Diandraya menegakkan punggungnya dan bertanya, "Maaf punggung aku sakit, Fan. Kamu keberatan tidak aku tidur seperti ini?"

"Tidak," Fanny tersenyum. "Are you okay?"

"I'm fine." Diandraya ikut tertawa kecil, "Kemarin main ice skating dan aku tidak bisa menghitung berapa kali aku jatuh. Memang dasar aku yang semakin tua sepertinya."

"Tadi pagi aku dapat kabar dari Nike kalau visa kamu sudah selesai." Ia melanjutkan, "Kelas bela diri kamu juga sudah selesai tiga hari yang lalu, kan? Badan kamu ada yang sakit seperti aku?"
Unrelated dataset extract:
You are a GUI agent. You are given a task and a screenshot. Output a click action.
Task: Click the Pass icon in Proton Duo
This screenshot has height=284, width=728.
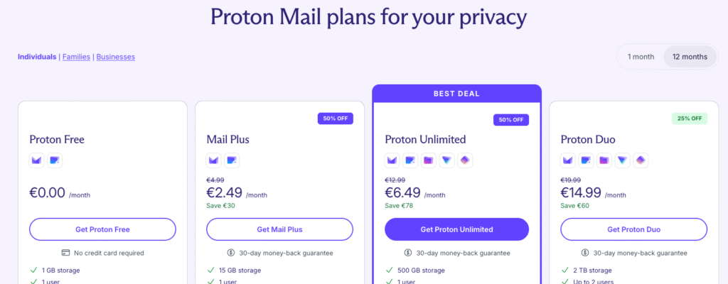tap(641, 160)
Fanny menggeleng dengan santai, "Tidak ada."

"And how about your accent?"

Fanny menjawabnya dengan aksen Skotlandia, "The last class is next week."

"Jadi semuanya masih berjalan dengan baik, bukan? Kamu ada kesulitan untuk naskahnya?"

"I can handle it," jawab Fanny dengan percaya diri. Setahun yang lalu ia bergabung dengan agensi ini dan merasakan banyak perubahan dalam karirnya – Diandraya yang duduk didepannya adalah tipikal orang yang memahami kemampuan artis yang berada di bawah naungannya dan tahu bagaimana bagaimana harus mengelola potensi mereka di industri ini.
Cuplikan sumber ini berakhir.